Un autre jour, je vous raconterai d’Orsay tout entier, d’Orsay gentilhomme, d’Orsay fashionable, d’Orsay artiste, et surtout d’Orsay homme de cœur ; et je n’aurai certes pas assez d’un chapitre pour cela.

Aujourd’hui, bornons-nous à Tony Johannot, celui de ces quatre morts dont je raconte la vie avec lequel j’étais le plus lié.

Il était né en 1803, dans la petite ville d’Offenbach, comme son frère ; j’ai raconté l’histoire de ses parents et celle de sa jeunesse en racontant l’histoire d’Alfred.

À nos lecteurs il doit donc apparaître jeune homme, et dans le même cadre qu’Alfred ; c’est ainsi, du reste, que l’Artiste publia, en 1835 ou 1836, deux excellents portraits de ces jumeaux d’art et de génie.

Tony était charmant à cette époque, c’est-à-dire à l’âge de trente ou trente et un ans : teint blanc dont une femme eût envié la fraîcheur, cheveux courts et frisés, moustache noire, yeux petits mais vifs, spirituels, étincelants, taille moyenne mais, admirablement prise.
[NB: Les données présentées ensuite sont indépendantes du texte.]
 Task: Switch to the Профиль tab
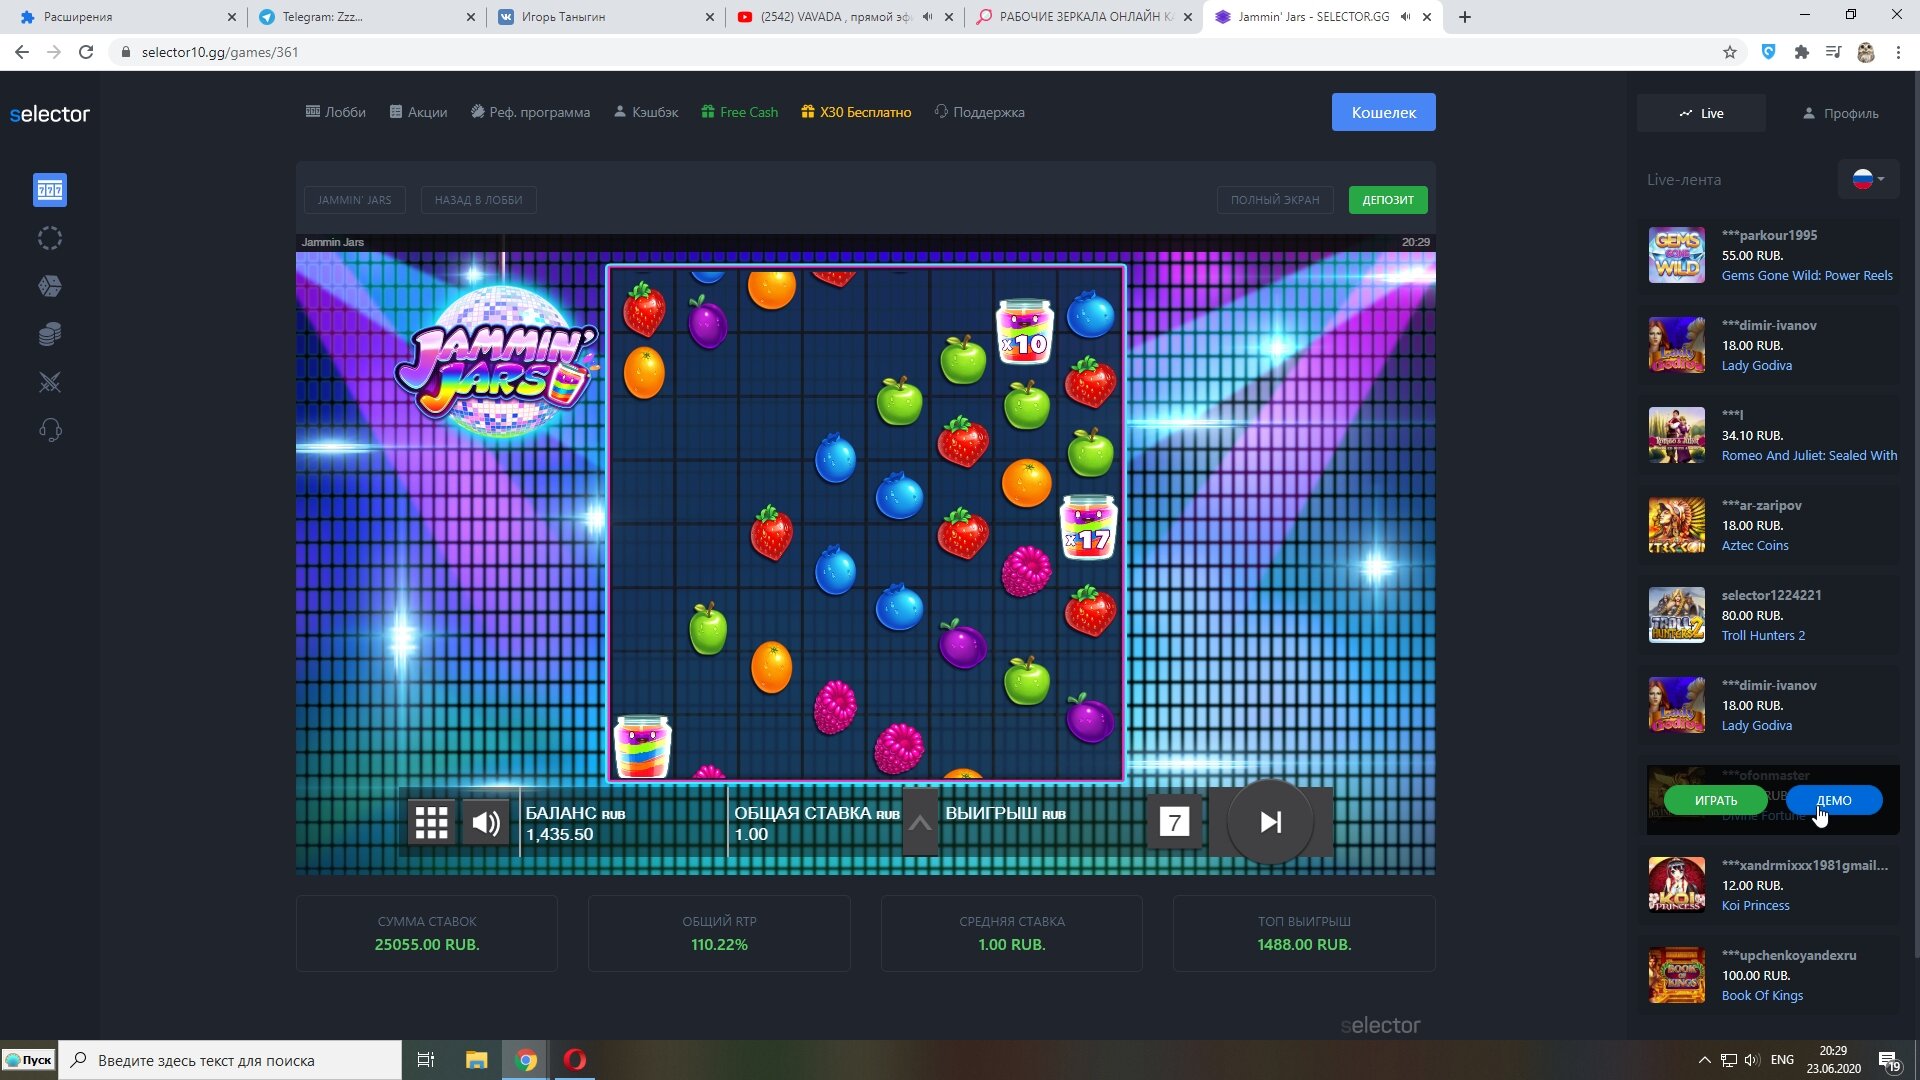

Comme Alfred il était silencieux ; toutefois, il n’était pas comme lui taciturne : sa mélancolie n’allait jamais jusqu’à la tristesse : ses paroles étaient rares, jamais il ne se lançait dans une longue période, mais ce qu’il disait était toujours fin d’aperçus, pétillant d’esprit.

Au reste, son talent le reflétait comme une glace, et quelqu’un qui ne l’eût point connu eût pu s’en faire une idée parfaitement exacte par ses dessins, ses vignettes, ses tableaux.

La première fois que je le vis, c’est, je m’en souviens, chez notre bon et cher Nodier. — Nodier aimait beaucoup les deux frères.